Al: Once again we agree. Now, we devoted almost a month to Poetry. Did any of the poems we published really grab you and pull you in?
Theresa: For me it was Margaret Ryan’s Two Poems and Sunlight in Five Haiku. The ekphrastic poem Vermeer Remastered delighted my senses and tickled my brain with its skillful construction and pictorial language. And it sent me to the dictionary!
Al: Excellent choices! For me it was Joyce Carpenter reading her own poem “Remembrance”. I smile and tear up a little every time I hear it. Choose another category, while I get a tissue.
Theresa: Political Commentary. I was very moved by Junia Ancaya’s A Trip to Ukraine. Taken in the context of the Russian invasion, her journey back in time and the memories it evoked was tragically bittersweet.
Al: I enjoyed all of Don Menzel’s articles, but I guess his “US-China Relations: The Ukranian Shadow” pulled me in the most.
Not everything we’ve published falls into some tidy category. I don’t know how to categorize it, but there’s one that just stands out for me.
Theresa: Let me guess, because I think we completely agree on this one: our “Three Odes to Women” issue with independent pieces by Morrey Grymes, Bruce Zimmerman, and Peter Terzian that just fit perfectly together.
Al: Right the first time! Now, can I mention one without you getting mad at me?
Theresa: Well, OK. You’re 700 miles away, so you’re safe.
Al: I really like the research and data presentation in our final Climate Change post. Now, who did that? Theresa Somebody, I think. Anyway, it was awesome.
Theresa: Never heard of her. Is she one of our new writers? Speaking of new writers, someone–I can’t remember who–did this cool mashup of poetry and folklore called “The Crafting of Mjollnir”. We should have run it during Poetry Month, but he took forever to finish it. Worth the wait, though.

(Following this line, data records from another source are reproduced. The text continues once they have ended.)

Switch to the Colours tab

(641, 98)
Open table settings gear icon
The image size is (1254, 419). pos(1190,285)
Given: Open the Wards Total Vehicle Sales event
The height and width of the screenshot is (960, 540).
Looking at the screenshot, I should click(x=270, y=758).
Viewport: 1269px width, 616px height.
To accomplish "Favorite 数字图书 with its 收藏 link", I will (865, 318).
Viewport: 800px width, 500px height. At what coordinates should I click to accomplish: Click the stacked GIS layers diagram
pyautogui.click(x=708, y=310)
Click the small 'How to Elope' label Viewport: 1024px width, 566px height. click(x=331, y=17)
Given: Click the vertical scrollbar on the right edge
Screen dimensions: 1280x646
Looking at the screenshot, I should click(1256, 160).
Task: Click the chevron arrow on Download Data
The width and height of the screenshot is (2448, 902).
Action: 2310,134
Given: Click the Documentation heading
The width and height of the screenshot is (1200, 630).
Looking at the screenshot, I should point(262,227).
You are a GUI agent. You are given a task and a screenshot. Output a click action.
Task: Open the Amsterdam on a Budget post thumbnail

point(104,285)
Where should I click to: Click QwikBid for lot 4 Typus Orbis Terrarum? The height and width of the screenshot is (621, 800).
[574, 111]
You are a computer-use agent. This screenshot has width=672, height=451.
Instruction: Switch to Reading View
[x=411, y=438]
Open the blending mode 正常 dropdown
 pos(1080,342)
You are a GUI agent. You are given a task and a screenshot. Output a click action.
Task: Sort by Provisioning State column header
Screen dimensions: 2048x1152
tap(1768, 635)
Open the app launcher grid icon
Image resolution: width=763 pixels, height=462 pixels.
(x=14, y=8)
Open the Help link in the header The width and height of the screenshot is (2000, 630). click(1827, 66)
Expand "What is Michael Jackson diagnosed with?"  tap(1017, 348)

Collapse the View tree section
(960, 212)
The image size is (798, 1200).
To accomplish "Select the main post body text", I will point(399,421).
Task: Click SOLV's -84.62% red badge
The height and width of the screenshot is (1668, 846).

I don’t think we can wrap up the year without mentioning Marilyn Myerson and her Imaginative Crew of writers. Marilyn alone delighted us with quirky tales about a time traveling amoeba, angels and butterflies. And she continues to support and inspire others like Mary Bowers and Linda Ho, just to name a few.
And finally, what about a nod to cuisine? Not only did we feature a series of food related blogs for the holiday season, but we also learned how to grow tomatoes and make apple cake. I give Jane Applegate Belzer the edge for Notes from the Rabbit Hole. Persistence and skill personified.
Al: It’s been a pretty good year, hasn’t it? I’m looking forward to what we encounter in 2023.
Theresa: Well, 2023 is “just around the corner”; let’s get to work!